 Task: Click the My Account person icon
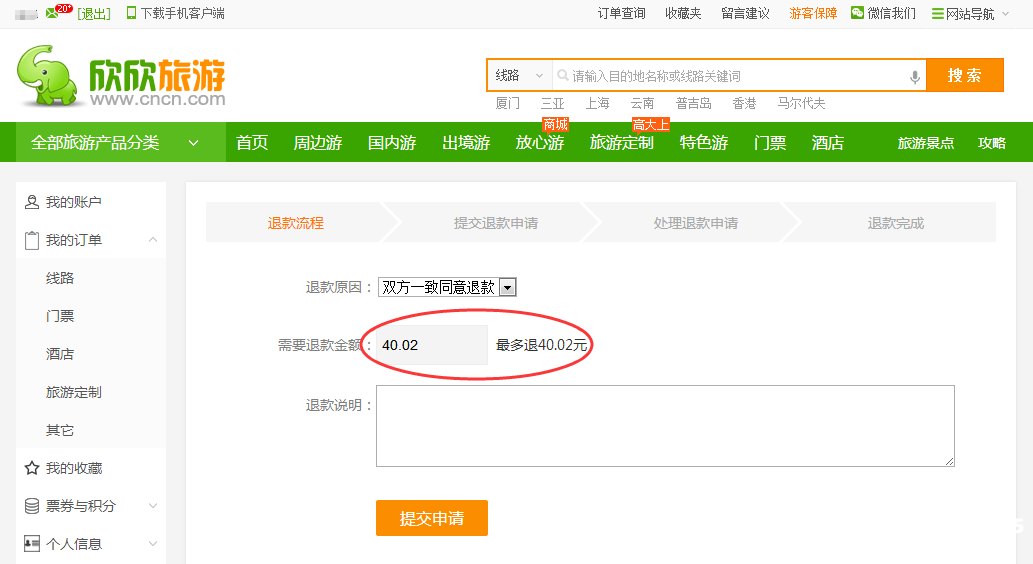pos(32,202)
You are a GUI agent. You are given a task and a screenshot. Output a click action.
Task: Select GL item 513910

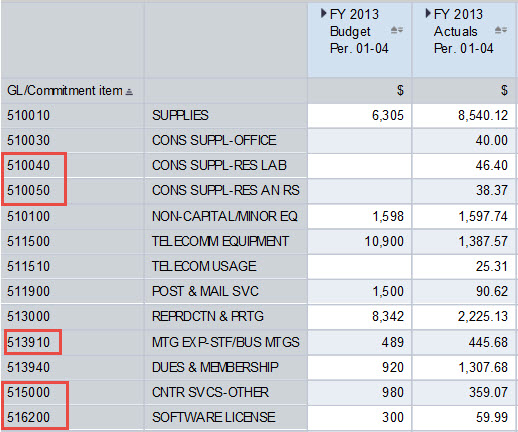29,342
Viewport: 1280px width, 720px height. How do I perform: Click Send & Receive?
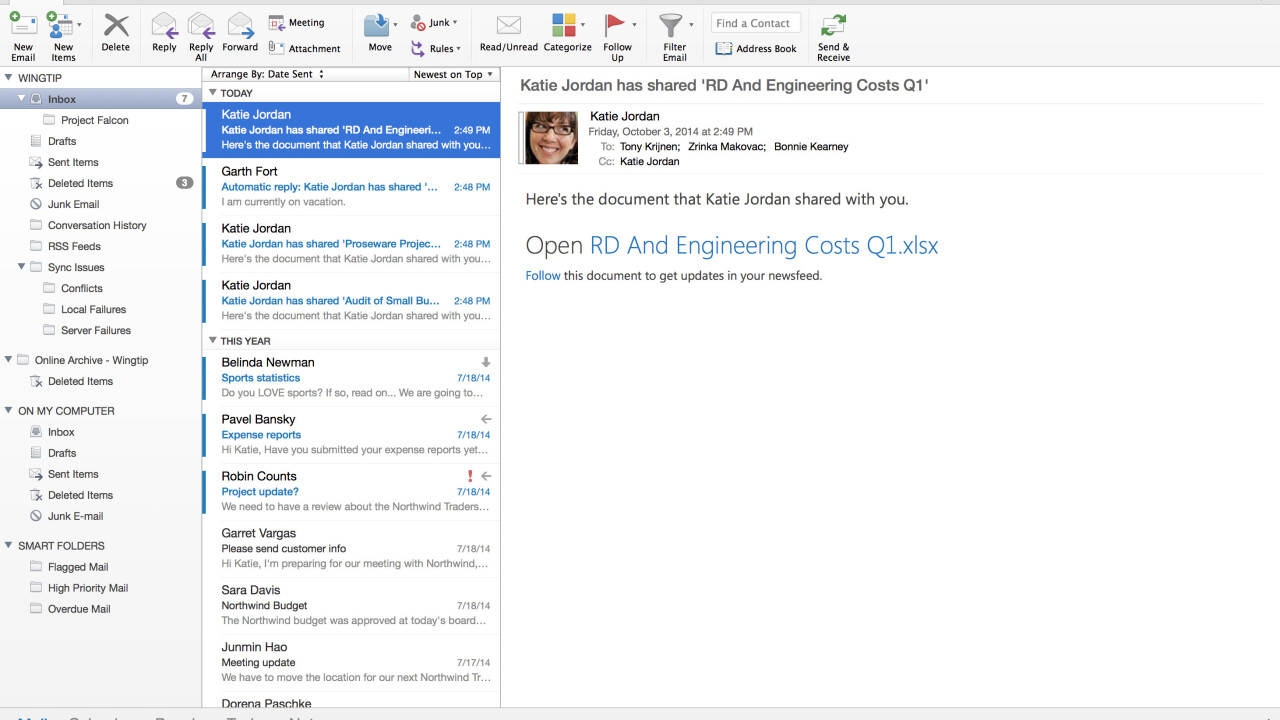click(833, 32)
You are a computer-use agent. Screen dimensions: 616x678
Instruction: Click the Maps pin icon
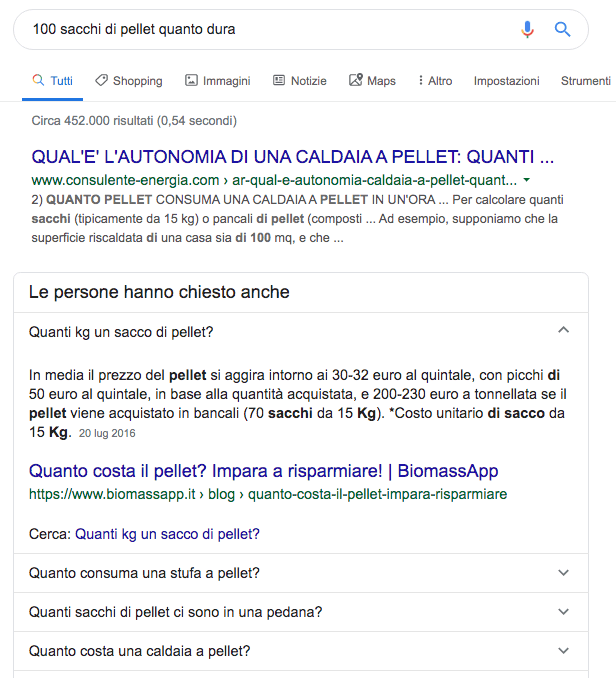(x=356, y=80)
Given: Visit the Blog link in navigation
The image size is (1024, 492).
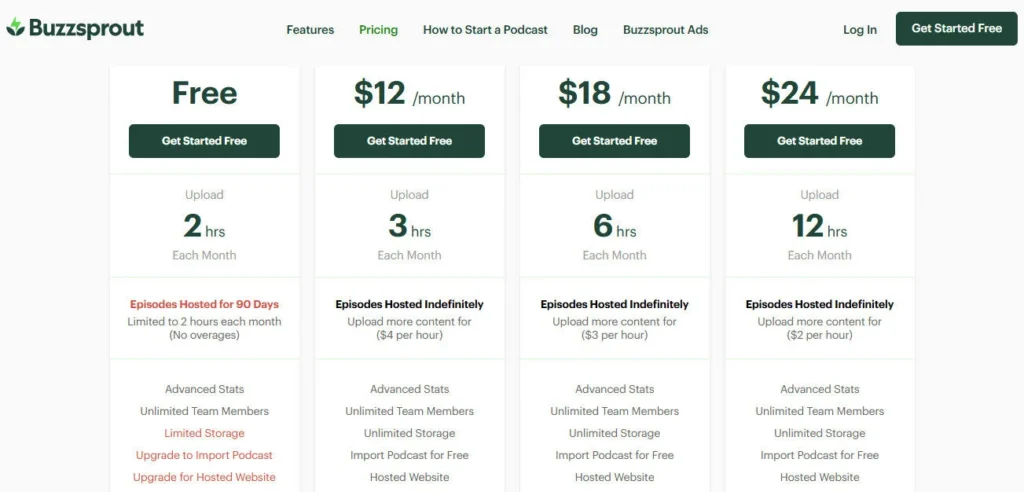Looking at the screenshot, I should [585, 30].
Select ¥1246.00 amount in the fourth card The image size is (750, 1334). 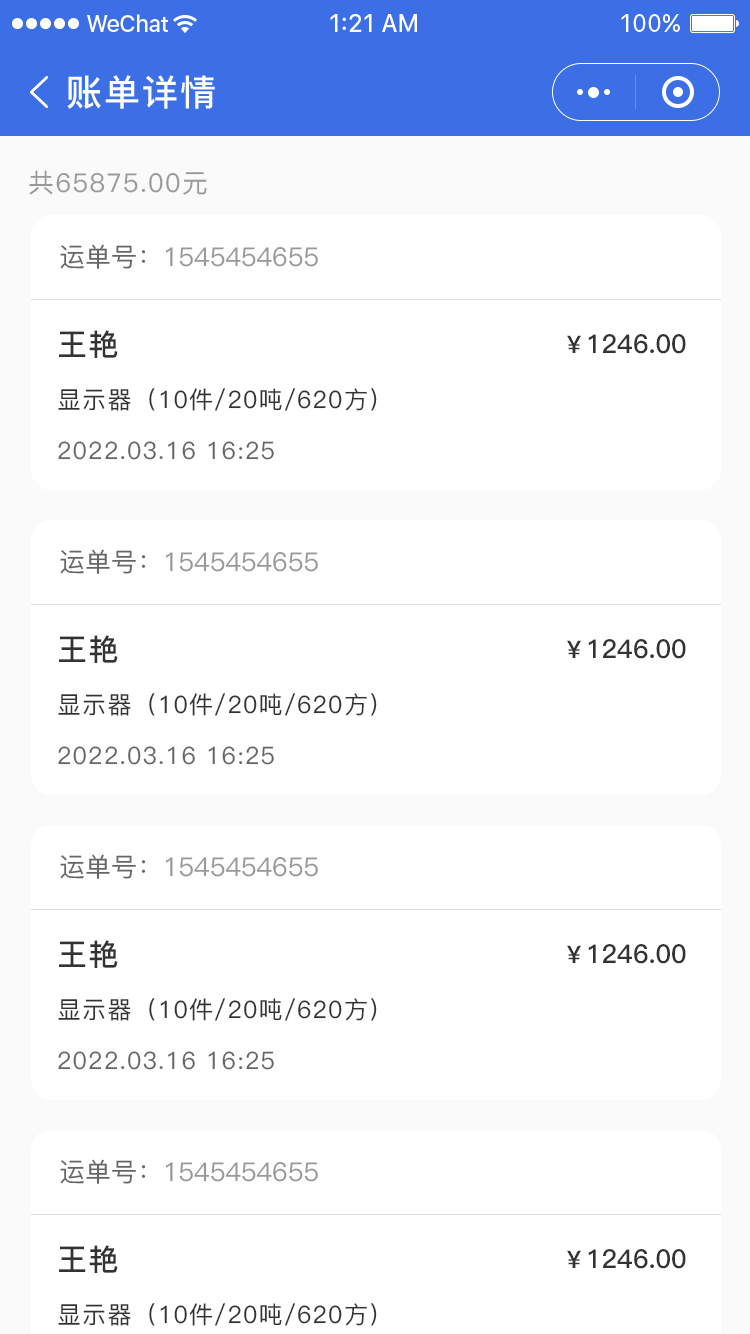coord(627,1259)
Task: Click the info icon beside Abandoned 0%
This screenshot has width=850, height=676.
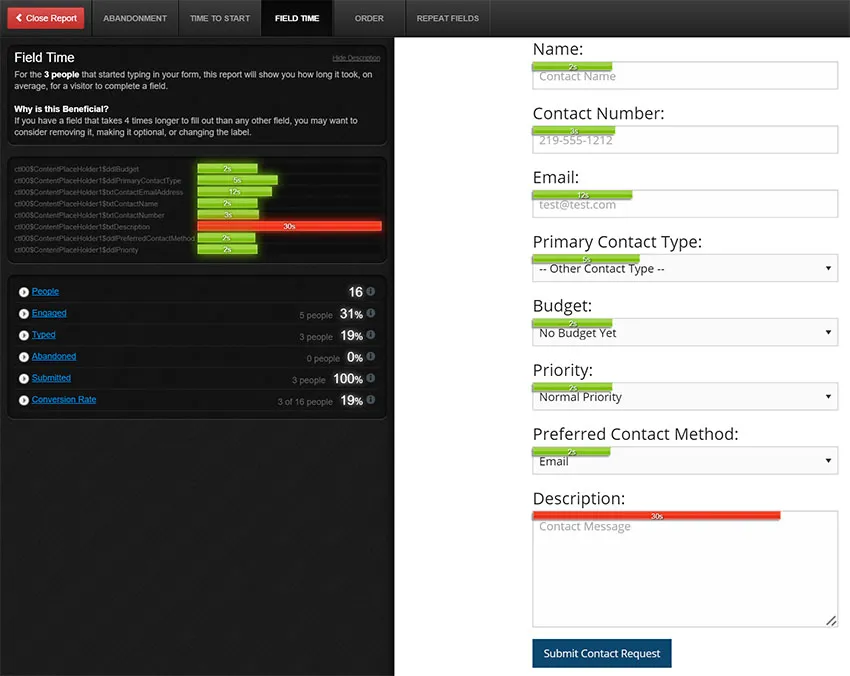Action: pyautogui.click(x=371, y=357)
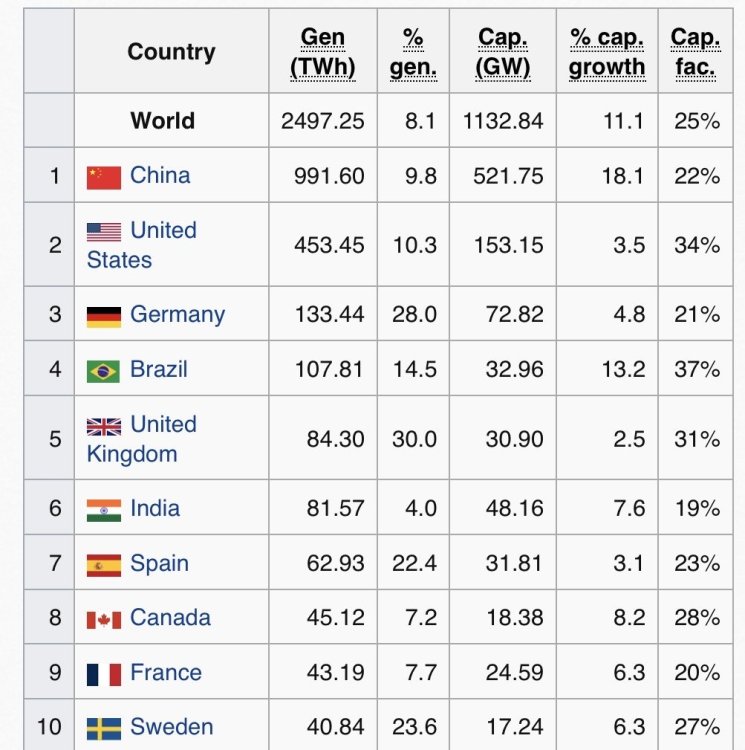Viewport: 745px width, 750px height.
Task: Click the United Kingdom flag icon
Action: 104,426
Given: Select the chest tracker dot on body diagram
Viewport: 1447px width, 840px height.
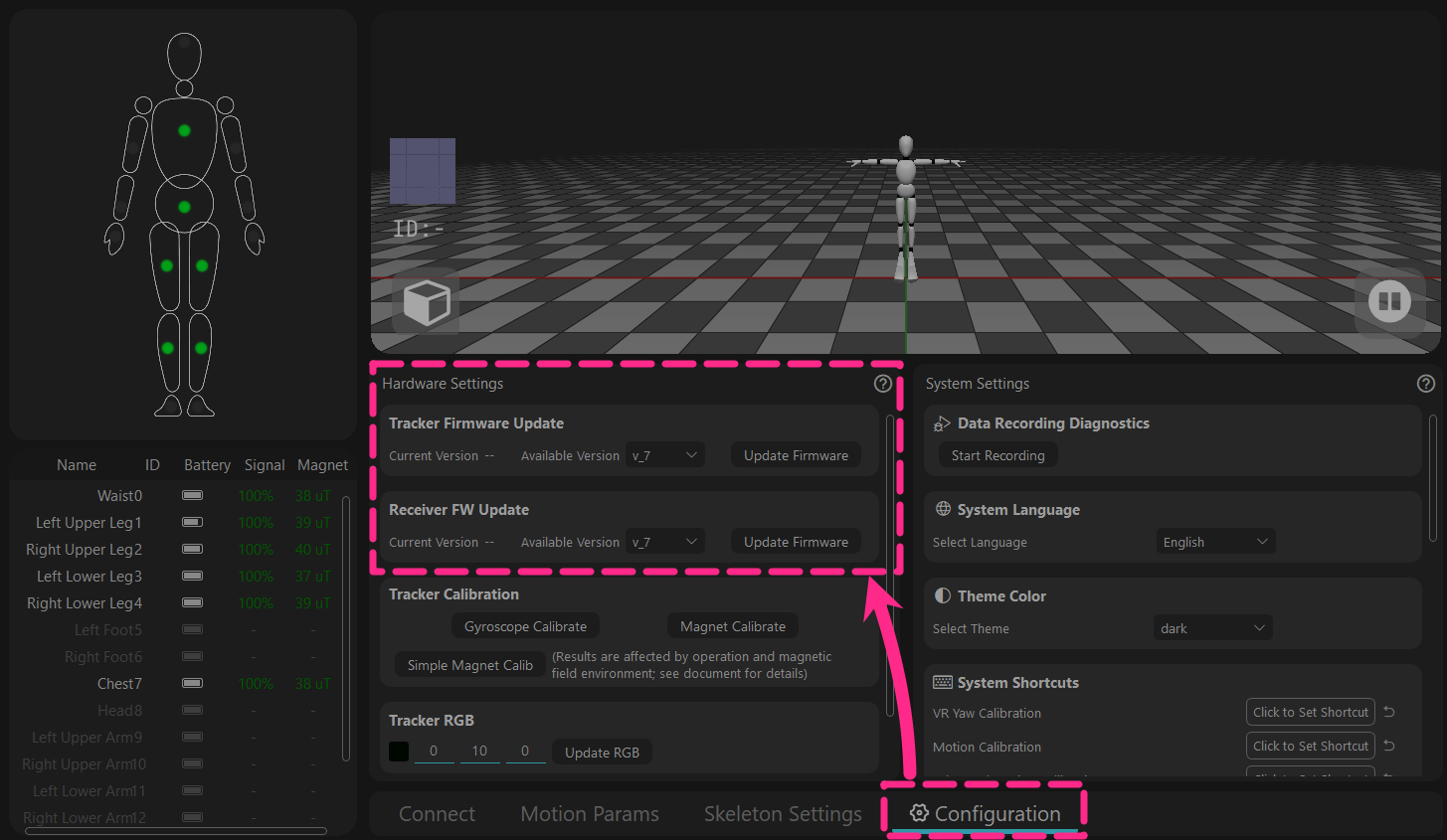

→ **ACTION ITEM**
Output the line containing "Given: Select the" along with every line after it to the end of the material, exactly as written, but without pictures.

→ **EXERCISE SOLUTION**
Given: Select the chest tracker dot on body diagram
Viewport: 1447px width, 840px height.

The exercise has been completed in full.